Google Maps can tell you a restaurant is "4.2 stars, open till 10." Their API can't tell you the chef left last month, wait times doubled, and locals moved on. Maps APIs today just give you a fixed snapshot. We're building an infinite, queryable place profile that combines accurate place data with fresh web context like news, articles, and events.
Vlad worked on the Google Maps APIs as well as in ridesharing and travel. Yarik led ML/Search infrastructure at Apple, Google, and Meta powering products used by hundreds of millions of users daily. We realized nobody was treating place data freshness as infrastructure, so we're building it.

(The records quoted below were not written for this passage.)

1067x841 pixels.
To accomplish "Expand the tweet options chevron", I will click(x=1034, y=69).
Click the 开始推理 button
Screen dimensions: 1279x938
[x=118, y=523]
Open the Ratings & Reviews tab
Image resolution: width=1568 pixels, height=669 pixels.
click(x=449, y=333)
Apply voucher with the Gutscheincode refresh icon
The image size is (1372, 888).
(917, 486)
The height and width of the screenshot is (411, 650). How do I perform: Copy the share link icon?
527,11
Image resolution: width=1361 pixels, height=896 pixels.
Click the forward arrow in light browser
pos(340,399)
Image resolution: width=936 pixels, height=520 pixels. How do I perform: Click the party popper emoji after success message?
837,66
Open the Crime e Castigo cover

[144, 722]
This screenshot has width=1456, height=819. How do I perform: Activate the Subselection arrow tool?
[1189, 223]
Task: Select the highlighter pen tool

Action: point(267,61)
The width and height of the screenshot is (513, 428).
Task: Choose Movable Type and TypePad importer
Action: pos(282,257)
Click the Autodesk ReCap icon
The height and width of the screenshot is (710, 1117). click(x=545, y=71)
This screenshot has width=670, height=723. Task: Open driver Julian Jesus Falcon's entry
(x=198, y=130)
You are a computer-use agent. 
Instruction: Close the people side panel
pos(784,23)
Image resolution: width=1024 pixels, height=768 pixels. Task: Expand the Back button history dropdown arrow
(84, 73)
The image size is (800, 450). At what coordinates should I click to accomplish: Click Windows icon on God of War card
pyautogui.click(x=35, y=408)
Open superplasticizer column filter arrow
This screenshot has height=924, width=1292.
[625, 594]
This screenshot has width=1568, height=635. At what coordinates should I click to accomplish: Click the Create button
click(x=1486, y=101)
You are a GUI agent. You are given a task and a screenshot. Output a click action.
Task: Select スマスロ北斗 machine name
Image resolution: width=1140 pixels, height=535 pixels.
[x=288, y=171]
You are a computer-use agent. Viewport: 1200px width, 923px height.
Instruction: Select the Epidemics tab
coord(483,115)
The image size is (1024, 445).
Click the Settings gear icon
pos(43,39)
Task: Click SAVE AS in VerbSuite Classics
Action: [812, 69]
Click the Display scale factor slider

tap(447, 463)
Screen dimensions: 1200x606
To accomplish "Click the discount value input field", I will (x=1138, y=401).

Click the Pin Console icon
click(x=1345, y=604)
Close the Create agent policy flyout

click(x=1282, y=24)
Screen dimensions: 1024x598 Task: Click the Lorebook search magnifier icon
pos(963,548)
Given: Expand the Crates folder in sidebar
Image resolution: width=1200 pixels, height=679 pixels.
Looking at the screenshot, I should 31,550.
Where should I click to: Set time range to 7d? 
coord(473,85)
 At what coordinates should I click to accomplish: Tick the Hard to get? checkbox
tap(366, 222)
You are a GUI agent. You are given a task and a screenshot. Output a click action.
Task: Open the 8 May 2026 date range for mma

We started with one of the hardest parts - knowing whether a place is even real. Our Business Validation API (https://github.com/voygr-tech/dev-tools) tells you whether a business is actually operating, closed, rebranded, or invalid. We aggregate multiple data sources, detect conflicting signals, and return a structured verdict. Think of it as continuous integration, but for the physical world.
The problem: ~40% of Google searches and up to 20% of LLM prompts involve local context. 25-30% of places churn every year. The world doesn't emit structured "I closed" events - you have to actively detect it. As agents start searching, booking, and shopping in the real world, this problem gets 10x bigger - and nobody's building the infrastructure for it. We recently benchmarked how well LLMs handle local place queries (https://news.ycombinator.com/item?id=47366423) - the results were bad: even the best gets 1 in 12 local queries wrong
We're processing tens of thousands of places per day for enterprise customers, including leading mapping and tech companies. Today we're opening API access to the developer community. Please find details here: https://github.com/voygr-tech/dev-tools
We'd love honest feedback - whether it's about the problem, our approach, or where you think we're wrong. If you're dealing with stale place data in your own products, we'd especially love to hear what breaks. We're here all day, AMA.